[Extracted records]
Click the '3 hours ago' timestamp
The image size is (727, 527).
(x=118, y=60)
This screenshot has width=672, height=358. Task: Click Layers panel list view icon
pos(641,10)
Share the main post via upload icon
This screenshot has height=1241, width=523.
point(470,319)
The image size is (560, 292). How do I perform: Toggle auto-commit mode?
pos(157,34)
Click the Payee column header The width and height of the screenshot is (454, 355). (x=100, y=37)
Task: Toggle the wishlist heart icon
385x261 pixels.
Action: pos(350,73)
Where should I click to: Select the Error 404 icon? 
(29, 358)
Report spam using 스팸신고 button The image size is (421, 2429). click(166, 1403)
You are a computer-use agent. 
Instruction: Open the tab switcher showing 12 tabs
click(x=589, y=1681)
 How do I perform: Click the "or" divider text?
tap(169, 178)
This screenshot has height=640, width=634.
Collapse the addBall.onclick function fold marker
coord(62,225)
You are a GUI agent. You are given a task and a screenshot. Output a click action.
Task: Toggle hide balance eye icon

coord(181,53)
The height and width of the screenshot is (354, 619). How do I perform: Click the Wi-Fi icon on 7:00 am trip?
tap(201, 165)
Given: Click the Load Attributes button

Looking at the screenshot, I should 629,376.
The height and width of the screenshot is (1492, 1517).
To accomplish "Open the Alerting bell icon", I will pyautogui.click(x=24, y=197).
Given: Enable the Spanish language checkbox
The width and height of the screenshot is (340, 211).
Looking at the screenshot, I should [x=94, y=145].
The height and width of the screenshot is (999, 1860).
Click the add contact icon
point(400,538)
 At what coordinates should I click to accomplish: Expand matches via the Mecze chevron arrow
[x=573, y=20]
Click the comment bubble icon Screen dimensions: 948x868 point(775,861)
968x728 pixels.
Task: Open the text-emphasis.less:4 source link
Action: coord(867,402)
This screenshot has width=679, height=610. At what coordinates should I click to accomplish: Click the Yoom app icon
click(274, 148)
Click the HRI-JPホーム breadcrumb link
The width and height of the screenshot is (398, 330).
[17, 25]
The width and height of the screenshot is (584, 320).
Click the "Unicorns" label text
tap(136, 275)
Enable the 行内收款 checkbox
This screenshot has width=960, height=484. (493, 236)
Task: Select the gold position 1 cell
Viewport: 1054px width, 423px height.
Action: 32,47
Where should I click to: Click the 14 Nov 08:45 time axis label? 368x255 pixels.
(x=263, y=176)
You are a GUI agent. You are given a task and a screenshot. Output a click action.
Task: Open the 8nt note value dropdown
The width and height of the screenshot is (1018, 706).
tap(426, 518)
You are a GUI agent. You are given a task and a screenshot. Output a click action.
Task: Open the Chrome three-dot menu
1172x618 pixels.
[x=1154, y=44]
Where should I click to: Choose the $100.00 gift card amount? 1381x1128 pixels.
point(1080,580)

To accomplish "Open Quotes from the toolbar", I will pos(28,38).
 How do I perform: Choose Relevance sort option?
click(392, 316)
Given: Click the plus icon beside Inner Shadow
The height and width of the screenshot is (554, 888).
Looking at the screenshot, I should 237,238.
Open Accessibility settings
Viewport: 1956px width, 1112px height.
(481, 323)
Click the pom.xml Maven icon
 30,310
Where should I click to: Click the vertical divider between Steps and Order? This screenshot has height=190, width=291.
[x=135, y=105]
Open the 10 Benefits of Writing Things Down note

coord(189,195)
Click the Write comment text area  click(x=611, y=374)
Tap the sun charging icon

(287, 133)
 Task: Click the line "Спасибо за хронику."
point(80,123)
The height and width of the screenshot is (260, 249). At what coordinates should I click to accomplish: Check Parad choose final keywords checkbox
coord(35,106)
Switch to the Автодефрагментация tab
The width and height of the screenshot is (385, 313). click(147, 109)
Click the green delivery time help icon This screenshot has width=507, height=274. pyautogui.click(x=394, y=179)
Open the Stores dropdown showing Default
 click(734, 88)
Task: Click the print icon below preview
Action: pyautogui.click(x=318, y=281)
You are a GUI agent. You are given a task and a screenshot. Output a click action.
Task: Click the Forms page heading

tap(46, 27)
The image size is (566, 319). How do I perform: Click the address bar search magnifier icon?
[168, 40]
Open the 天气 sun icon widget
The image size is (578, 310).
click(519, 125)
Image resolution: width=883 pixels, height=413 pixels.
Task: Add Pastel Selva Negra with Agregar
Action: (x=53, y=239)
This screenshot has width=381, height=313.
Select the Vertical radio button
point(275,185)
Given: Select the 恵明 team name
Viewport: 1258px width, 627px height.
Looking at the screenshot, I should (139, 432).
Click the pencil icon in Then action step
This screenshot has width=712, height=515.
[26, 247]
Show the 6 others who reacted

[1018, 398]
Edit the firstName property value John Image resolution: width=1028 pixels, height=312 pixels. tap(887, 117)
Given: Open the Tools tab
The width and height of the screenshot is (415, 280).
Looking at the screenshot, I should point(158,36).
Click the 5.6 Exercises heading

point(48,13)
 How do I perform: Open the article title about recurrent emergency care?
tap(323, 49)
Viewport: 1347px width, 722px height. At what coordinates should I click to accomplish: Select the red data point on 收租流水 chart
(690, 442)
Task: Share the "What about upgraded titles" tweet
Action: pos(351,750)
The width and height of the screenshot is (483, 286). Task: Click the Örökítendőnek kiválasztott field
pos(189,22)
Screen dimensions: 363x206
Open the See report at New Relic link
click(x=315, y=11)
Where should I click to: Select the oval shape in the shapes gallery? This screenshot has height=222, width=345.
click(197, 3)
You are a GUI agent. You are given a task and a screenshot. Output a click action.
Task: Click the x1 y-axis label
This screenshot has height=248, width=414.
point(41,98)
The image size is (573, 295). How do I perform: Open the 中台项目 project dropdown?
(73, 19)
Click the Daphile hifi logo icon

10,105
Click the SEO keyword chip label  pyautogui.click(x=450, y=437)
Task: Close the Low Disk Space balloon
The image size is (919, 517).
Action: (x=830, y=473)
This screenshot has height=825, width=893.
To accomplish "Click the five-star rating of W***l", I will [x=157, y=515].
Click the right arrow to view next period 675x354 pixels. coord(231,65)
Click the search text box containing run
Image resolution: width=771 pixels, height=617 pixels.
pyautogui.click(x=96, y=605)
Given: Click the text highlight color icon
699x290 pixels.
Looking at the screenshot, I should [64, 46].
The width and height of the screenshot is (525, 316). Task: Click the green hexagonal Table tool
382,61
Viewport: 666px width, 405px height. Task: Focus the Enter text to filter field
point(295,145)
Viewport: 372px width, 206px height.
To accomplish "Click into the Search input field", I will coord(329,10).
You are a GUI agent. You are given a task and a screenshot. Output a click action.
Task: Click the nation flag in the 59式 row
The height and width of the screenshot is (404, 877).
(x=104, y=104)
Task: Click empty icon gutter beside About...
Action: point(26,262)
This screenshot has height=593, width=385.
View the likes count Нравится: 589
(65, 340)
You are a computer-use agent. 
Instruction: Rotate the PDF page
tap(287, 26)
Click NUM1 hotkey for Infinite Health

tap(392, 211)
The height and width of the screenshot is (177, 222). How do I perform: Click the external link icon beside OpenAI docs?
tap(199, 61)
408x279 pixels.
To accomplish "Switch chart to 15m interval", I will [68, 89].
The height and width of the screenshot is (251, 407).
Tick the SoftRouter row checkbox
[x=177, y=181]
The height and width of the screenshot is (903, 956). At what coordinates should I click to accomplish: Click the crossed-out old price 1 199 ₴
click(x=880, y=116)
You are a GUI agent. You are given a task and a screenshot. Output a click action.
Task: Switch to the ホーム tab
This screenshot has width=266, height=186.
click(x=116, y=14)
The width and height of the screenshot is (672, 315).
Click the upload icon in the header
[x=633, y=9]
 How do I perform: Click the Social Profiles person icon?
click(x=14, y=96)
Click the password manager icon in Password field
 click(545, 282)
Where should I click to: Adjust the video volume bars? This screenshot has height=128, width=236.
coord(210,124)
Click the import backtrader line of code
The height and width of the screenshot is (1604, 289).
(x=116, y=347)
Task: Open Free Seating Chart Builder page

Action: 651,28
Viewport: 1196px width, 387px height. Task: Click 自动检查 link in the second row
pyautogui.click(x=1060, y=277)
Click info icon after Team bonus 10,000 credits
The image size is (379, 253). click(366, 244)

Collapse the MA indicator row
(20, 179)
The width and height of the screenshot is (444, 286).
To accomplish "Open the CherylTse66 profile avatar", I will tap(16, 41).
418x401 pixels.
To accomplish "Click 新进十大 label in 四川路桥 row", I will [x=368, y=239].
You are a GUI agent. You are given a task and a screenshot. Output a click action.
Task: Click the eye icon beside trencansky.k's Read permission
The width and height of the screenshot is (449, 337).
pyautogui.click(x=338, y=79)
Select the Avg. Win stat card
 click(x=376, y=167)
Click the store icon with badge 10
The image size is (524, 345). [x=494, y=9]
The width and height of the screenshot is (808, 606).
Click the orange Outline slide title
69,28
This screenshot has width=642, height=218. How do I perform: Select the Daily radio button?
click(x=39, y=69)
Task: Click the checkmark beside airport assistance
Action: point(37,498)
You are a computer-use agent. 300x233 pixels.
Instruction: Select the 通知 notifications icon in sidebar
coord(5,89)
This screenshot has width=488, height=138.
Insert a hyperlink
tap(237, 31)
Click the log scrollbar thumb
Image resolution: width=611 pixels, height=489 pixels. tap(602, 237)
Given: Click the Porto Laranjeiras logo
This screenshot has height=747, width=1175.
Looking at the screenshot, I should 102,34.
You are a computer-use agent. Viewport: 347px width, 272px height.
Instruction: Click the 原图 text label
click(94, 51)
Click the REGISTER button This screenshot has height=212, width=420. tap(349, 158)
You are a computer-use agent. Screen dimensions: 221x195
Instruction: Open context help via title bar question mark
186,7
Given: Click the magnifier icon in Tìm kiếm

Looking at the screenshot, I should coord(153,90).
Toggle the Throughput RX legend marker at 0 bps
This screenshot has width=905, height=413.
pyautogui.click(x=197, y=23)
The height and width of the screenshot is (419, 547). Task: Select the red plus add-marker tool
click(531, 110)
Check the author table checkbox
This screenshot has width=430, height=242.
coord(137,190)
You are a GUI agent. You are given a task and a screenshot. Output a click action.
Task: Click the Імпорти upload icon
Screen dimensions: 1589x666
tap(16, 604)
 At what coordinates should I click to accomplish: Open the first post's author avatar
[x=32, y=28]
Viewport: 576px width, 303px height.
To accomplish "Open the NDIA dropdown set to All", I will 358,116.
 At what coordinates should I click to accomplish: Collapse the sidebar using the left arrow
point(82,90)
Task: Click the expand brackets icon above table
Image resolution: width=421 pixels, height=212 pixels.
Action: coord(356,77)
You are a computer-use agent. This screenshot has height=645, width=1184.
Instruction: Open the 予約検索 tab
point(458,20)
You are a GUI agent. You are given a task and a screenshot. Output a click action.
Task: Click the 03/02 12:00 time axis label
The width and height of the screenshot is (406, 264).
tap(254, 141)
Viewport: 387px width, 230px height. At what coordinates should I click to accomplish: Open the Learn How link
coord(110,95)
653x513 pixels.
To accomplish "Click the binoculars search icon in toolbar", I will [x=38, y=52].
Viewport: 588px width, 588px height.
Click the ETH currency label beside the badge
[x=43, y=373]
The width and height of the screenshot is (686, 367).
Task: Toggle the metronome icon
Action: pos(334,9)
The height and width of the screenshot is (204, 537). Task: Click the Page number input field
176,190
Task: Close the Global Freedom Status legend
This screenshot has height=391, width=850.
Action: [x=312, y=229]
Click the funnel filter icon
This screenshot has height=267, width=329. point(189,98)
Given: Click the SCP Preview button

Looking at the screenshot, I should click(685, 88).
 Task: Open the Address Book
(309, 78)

§ **WORK TO COMPLETE**
Read through the data and copy every line where "Close" shows up.

§ **SOLUTION TO THE EXERCISE**
Task: Close the Low Disk Space balloon
Task: Close the Global Freedom Status legend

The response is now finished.